Cada noite é um poço onde o dia vai matar a sede

No campo o dia é quente
E quente, trago a alma à realidade dos factos
O corpo, amarrotado de dormir, fica pendurado no roupeiro

Cada noite é um poço onde o dia vai matar a sede

No quarto a noite é fria
E frio, visto o corpo à imaginação do sono
Enquanto a alma vai fazer castelos na praia dos sonhos.

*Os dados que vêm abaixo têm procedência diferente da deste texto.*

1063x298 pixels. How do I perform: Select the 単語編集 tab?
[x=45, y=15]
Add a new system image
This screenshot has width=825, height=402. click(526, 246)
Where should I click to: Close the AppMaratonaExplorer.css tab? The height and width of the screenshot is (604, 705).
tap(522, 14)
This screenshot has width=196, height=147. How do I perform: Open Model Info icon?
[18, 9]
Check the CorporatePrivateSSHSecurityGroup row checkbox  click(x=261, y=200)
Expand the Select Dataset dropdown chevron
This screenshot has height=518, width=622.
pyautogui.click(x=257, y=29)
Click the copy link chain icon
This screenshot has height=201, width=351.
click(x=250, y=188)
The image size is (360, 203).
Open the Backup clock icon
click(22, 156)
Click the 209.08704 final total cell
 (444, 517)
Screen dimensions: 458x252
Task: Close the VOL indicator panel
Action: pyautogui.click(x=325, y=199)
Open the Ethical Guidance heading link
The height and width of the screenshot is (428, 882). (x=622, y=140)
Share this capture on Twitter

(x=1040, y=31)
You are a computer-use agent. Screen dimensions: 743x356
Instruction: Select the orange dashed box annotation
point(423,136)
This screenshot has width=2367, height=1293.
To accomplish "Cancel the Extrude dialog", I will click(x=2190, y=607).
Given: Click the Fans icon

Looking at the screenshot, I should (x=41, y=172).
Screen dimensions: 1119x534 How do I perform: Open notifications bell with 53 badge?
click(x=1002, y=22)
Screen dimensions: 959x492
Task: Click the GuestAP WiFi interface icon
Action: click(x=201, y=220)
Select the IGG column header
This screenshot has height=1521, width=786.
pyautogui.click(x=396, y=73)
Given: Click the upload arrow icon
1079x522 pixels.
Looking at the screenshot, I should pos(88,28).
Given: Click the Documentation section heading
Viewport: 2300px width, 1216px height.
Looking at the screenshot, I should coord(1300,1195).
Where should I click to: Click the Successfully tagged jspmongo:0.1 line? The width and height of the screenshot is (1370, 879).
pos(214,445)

No tecto da imaginação faltam telhas à realidade
O céu, azul durante o dia ou constelado de noite
É oferta da alma para um corpo cansado de existir
E tudo é sonho na realidade que a vida veste
Quando se acorda para morrer.
No campo os dias são quentes
E frias, são as noites no meu quarto.

Poema que só quer ser

O poema não quer saber da poesia para nada
Nem do poeta que o escreve
Assim que nasce emancipa-se, corta os laços da filiação
E tenta encontrar um lugar no mundo
Visibilidade, espaço, com sorte, fama

O poeta erra ao querer defender o poema
Ao tomar-lhe as dores
Ao querer tutela-lo até ao último dia que vive
E depois, quando morre
O poeta espera que o poema lhe vá levar flores à campa
E que não deixe esquecerem-lhe o nome

O poeta erra por pretensão
Porque quer brilhar mais que o poema
Mas o poema, órfão por opção, não se importa
Pois sabe que não está nas mãos do poeta
Ser adoptado pelo mundo ou não.

O vestido branco e dourado

Anda por ai um vestido branco e dourado
Que alguns juram, pelo deus dos vestidos, ser preto e azul
E foi um caso que gerou grande falatório
Foi exaustivamente estudado por doutores da saúde dos olhos
E por cientistas da ciência das cores
E tiveram que parar muitas guerras
E muita gente ficou por morrer
Para apurar quem tinha razão

O que me importa é que o dito vestido
Assenta bem a quem o veste
E não pensei mais sobre isso
Porque isto de ver com os olhos
Cada um vê a cor que consegue
Dizem que é genético e que depende do ângulo de luz

Ainda hoje choveu outra vez
E já há uns dias que não chovia por estes lados
Já andavam pessoas à fresca com a pele ao sol
E sempre que está sol
A vida fica mais leve
Sem ângulos suspeitos e sem cores duvidosas
Com um pouco mais de luz sobre todos os despidos
Sem genética.

O tempo faz destas coisas à vida

"Há já muito tempo que não escrevo um poema"
E não me tem feito falta alguma
Tenho acumulado, neste bloqueio de estro, dias vazios
Leveza nos ossos, espasmos no tempo e folhas em branco
E já são tantas
Que podiam causar-me diferença
Nos braços cruzados sobre a barriga à míngua de letras
Ou na fome de as escrever
Sobre qualquer coisa muito açucarada.

Quando o tédio da vida corre diabético nas veias
O melhor é não escrever indigestões
E adoptar uma dieta de versos.

"Há já muito tempo que não escrevo um poema"
Tenho acumulado folhas em branco
E dias vazios, imaculados
E são tantos
Que se os escrevesse agora, já fora de prazo
Tinha de joga-los no lixo com as letras amarrotadas
Impróprios ao consumo de quem têm muito apetite.
O tempo faz destas coisas à vida e ao poema também.

Isto não é uma despedida qualquer

Doeram-me mais tristezas
Do que dias tristes que tive
Doeram-me todos os dias
E todos os que tive, foram felizes.

Isto de ser feliz é um processo complicado e lento
A vida deve ser entendida como parte inteira da dor
Não existe dor sem vida
E do mesmo modo, não existe vida sem dor
E aceitar este facto é querer ser feliz.

Tenho visto muito
Aprendido mais
Tenho aceitado tudo
Quando faz calor, ponho-me ao sol e sabe-me bem
E penso, que a vida não é uma despedida qualquer.

Ontem ao contemplar o céu
Passou um pombo cinzento a voar 
Foi pousar no galho mais alto da árvore mais alta que havia no monte
E esta imagem tem mais valor do que aquilo que tentei aqui dizer.
Tudo na vida, assim como a vida, é sempre metade de algo...
Só me falta morrer para ser completo.